[Dataset excerpts Boundary: Start]
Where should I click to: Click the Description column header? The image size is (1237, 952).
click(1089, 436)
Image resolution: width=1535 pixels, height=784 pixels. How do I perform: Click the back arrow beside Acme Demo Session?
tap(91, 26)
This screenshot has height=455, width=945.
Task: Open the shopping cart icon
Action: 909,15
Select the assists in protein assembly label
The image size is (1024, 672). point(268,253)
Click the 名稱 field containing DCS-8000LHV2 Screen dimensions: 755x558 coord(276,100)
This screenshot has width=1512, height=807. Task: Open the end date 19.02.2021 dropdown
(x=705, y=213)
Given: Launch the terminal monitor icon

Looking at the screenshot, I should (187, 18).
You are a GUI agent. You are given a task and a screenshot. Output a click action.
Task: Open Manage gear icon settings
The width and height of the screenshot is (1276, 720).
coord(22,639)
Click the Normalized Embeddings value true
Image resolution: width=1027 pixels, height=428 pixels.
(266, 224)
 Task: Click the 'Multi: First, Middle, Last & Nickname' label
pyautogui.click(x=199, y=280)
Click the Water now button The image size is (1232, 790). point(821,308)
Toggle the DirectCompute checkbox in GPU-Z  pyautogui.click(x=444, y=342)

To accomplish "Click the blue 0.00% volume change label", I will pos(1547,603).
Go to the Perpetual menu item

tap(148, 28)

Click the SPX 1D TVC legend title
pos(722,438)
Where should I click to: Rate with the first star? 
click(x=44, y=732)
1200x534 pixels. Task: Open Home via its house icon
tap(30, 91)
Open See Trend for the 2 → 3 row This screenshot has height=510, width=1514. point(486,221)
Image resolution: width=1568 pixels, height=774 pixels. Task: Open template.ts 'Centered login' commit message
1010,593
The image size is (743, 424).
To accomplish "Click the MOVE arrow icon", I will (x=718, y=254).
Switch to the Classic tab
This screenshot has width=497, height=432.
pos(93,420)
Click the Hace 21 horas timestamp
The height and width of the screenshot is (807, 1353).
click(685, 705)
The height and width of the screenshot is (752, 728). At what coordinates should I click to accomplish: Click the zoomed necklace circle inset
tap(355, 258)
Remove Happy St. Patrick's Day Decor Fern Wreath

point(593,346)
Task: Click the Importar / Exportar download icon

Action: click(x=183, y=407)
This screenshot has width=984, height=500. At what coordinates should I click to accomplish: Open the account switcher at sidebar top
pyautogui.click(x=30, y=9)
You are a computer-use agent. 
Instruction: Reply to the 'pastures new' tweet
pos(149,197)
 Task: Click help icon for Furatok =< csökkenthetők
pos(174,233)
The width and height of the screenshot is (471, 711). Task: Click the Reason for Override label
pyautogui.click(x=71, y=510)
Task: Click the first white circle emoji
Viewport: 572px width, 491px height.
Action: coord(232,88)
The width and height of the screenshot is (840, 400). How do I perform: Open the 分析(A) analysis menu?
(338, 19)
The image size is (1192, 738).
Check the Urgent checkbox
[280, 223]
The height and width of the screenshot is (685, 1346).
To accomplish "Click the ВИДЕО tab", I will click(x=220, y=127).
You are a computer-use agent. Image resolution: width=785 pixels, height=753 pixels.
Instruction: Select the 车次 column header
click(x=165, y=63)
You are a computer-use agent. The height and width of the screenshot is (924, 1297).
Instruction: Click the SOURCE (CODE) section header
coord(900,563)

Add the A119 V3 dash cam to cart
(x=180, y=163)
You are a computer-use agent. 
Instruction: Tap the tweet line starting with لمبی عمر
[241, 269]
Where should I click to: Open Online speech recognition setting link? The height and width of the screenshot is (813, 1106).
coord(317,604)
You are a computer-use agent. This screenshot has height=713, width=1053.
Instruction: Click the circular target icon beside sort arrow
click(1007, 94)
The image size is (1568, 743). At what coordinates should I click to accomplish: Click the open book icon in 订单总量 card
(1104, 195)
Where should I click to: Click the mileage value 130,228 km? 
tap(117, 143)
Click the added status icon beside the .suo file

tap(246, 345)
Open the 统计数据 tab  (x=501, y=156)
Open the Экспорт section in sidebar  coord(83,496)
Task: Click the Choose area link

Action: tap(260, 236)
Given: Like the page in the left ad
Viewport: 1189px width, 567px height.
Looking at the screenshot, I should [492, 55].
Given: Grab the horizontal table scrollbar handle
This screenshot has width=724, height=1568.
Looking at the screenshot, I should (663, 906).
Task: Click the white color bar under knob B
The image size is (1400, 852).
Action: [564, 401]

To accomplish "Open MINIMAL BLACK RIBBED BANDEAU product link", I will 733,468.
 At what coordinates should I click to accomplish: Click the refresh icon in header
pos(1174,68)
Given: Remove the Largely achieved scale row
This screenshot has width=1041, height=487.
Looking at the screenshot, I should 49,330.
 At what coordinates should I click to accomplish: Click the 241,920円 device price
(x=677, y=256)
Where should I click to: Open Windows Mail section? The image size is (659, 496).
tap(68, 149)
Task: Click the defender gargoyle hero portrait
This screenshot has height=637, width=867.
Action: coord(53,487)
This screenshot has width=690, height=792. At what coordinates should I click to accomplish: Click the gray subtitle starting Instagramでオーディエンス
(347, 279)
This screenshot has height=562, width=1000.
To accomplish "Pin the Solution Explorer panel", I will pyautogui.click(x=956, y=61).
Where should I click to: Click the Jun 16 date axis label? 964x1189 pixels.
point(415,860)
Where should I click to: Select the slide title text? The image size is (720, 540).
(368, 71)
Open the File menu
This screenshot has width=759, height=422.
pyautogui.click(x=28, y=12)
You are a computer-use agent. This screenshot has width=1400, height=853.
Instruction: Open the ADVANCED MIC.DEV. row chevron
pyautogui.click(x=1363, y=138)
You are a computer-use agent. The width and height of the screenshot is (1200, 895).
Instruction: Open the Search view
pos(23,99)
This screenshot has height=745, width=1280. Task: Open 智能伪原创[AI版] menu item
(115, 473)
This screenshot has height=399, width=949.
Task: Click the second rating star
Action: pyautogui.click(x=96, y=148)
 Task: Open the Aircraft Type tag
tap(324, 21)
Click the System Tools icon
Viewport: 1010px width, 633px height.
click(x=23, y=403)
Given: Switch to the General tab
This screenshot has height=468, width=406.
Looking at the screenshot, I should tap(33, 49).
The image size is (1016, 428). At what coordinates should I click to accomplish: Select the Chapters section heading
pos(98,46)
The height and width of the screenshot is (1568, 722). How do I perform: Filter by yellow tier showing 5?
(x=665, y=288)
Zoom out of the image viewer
[Dataset excerpts Boundary: End]
Check the data above and report how many lines include the word "white", using a bare number.

▶ _Reply to the exercise_
2